Este ano foi um dos mais incríveis para mim, mas também foi um dos mais difíceis.
Eu aprendi a ceder tudo e a sentir doer, e é uma pena que eu não tenha mais o colo da minha mãe para as dores que não têm jeito e, então, eu sinto muito.
Aprendi, há algum tempo, que tudo vem em pares na vida. Mar e rio. Vida e morte. Eu e você. E aprendi que para sentir a plenitude máxima e mágica daquele instante de felicidade real e puro que acontece vez ou outra, no meio do dia, você precisa se deixar sofrer.
Como eu sou bióloga e ateia, fica difícil para mim assimilar tudo que foi criado pelo homem para estruturar nossa forma de viver. Preferia, às vezes, ser um animal selvagem que vive por instinto, que age e reage de acordo com suas necessidades fisiológicas, mas que respeita uma ordem natural pré-determinada pelas inscrições invisíveis talhadas em cada grão da poeira de estrelas de que somos feitos.
Nós, não. Nós estamos sempre desperdiçando tempo, criando coisas que não precisamos para alimentar uma falsa ideia de especialidade. Pensando, com uma constância assustadora, em formas de parecermos melhores, maiores, superiores.
É, eu sei, que é clichê, mas é verdade que essa ideia, aparentemente inofensiva, mata muitos de nós. Assim como é verdade também que as pessoas que morrem, morrem para que outros vivam segundo seus caprichos infantis e desnecessários; morrem para alimentar a indústria que em nada os beneficia.
Mas eu não quero falar do mundo hoje. Eu quero falar de mim.
– Egocêntrica, egoísta.
Às vezes.
Como você.
Como todos nós.
Sensíveis animaizinhos lidando com emoções absurdas – presentes de uma evolução rápida demais, grande demais – que nos consomem em confusão e descontrole.
Nem todos, nem sempre, mas quase.
Pensei ontem, terça-feira ensolarada, como será que meu filho vai crescer? Como ele vai ser quando adulto, quando precisar lidar com emoções, frustrações?
Melhor que eu, espero.
Melhor que alguém que cresceu sob outras definições de amor, sob outros ideais de felicidade e sucesso. Me desconstruo, também, para proporcionar que novos alicerces sejam erguidos. E como diz Inês Bari: “nada se parece mais com uma casa em ruínas do que uma casa em construção”.

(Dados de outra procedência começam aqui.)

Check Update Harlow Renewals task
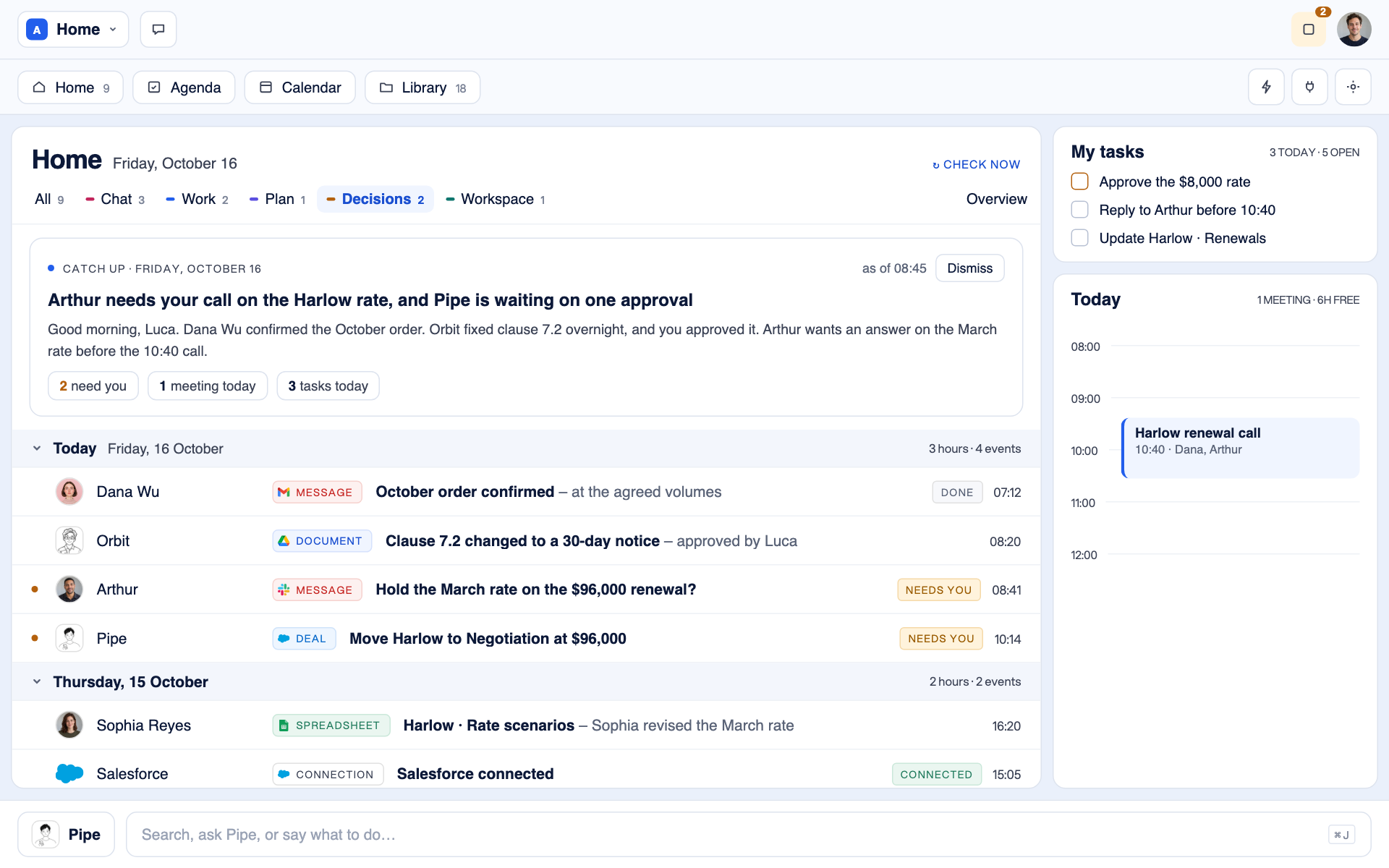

Por isso a bagunça, me desculpe.
E não quero dizer que eu não cometo erros, a maternidade, por exemplo, não é algo espontâneo para mim, demanda esforço, todos os dias, e me vigio constantemente. A cada nova pesquisa, leitura e aprendizado, eu me liberto das minhas próprias limitações, dos modelos que me foram ensinados, do ímpeto de agir como agiam comigo: com pouca paciência, com certa dureza e quase nenhuma empatia.

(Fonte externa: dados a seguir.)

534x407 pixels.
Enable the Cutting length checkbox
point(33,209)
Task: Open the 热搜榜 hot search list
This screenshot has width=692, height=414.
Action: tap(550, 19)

Cuidar do meu filho de forma diferente é a minha forma de mudar a minha história, de ser livre, de não carregar o peso de fugir do meu instinto selvagem. E não é um fardo também, não me entendam de forma equivocada. Quero dizer que eu estou sempre saindo de dentro de uma casca. Eu amo ser mãe, mas ainda é difícil abrir mão do egoísmo de ser apenas uma mulher, às vezes.
Absolutamente tudo que eu faço é pensado antes sob uma perspectiva de mãe, de proteger a cria, de prover. E então eu vivo, claro, mas sempre pensando no limite que posso chegar e ainda ser mãe, boa mãe, uma mãe que faz o que pode fazer da melhor forma possível.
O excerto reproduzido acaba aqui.